Вернувшись к столу, я в спешке начала просматривать одну страницу тетради за другой и в результате обнаружила интересную запись. 15 октября 1918 года из Тульской губернии эмиссаром Дядиком было вывезено пять картин, но в Москву они доставлены не были. В графе «Примечания» было лаконично помечено: «Сгорели».
Глава 8
Все, что можно было выжать из «Книги регистрации вещей, переданных на хранение из дворянских усадеб» за 1918 год, я выжала, а вопросов между тем накопилось тьма. Я просто изнывала от желания получить на них ответы и все надежды возлагала на дневник. До того моменты я была так занята другими бумагами, что до него просто руки не доходили. Но теперь пришло и его время.
Дед Веры Геннадиевны оказался человеком обстоятельным и педантичным. День за днем, не пропуская ни единой даты, он скрупулезно заносил в тетрадь происходящие события. Я не стала читать все подряд, хотя многое было мне интересно, а сразу принялась просматривать листы, помеченные октябрем.
Интересующая меня запись была сделана 21 октября: «Вернулся из-под Тулы Гаврик. Очень измучен и душевно раздавлен. Поездка оказалась крайне тяжелой. Переговоры шли сложно, найти общий язык с местными товарищами оказалось нелегко. Волостной совдеп сам претендовал на вещи из усадьбы и категорически не позволял вывозить что-либо. Гаврик рассказывает, что дело чуть не дошло до рукопашной и из-за безысходности ситуации пришлось прибегнуть к угрозам (это при его-то мягком характере!). Только обещание вызвать подкрепление из местной ЧК охолонуло горячие головы. В результате изматывающей торговли местные активисты согласились отдать пять картин. Только пять! Гаврик говорит, что они буквально толпой ходили за ним по комнатам и требовали выбирать те, что размером поменьше. К счастью, качество полотна не определяется его форматом, так что без лишних склок удалось отобрать очень приличные.

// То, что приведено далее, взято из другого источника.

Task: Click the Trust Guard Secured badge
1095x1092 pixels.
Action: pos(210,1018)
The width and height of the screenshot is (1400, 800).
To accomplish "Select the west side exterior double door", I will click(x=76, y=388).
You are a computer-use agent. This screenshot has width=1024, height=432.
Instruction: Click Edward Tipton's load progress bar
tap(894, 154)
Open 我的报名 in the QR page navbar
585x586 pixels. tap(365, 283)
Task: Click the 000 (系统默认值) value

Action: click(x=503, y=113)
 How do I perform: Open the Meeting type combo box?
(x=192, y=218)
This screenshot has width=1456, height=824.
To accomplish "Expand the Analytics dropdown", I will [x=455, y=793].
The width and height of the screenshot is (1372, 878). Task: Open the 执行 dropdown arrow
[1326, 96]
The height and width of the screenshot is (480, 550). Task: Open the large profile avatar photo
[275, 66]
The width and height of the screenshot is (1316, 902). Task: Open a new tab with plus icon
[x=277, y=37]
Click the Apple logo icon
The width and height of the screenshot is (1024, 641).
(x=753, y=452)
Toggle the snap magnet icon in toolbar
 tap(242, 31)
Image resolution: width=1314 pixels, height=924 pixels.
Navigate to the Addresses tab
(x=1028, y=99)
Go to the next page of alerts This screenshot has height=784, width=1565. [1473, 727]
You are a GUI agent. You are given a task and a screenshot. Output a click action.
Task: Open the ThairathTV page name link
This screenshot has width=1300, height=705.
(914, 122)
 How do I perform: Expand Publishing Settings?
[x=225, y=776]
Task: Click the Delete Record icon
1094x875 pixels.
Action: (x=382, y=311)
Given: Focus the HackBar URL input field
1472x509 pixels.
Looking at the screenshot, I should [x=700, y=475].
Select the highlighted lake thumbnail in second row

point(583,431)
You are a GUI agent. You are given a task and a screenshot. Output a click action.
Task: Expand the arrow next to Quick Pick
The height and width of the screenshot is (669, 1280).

Однако на этом злоключения не кончились, даже их он не смог в целости и сохранности довести до Москвы. Не решаясь отправляться в дорогу на ночь глядя, Гаврик заночевал в местном клубе, а под утро вдруг начался пожар. Гаврик говорит, что заполыхало сразу с нескольких концов, и это был явный поджог. Чтобы не задохнуться в клубах дыма, ему пришлось спешно покидать комнату. Дом был деревянный, так что, пока прибежали мужики с ведрами, все выгорело дотла. Картины тоже».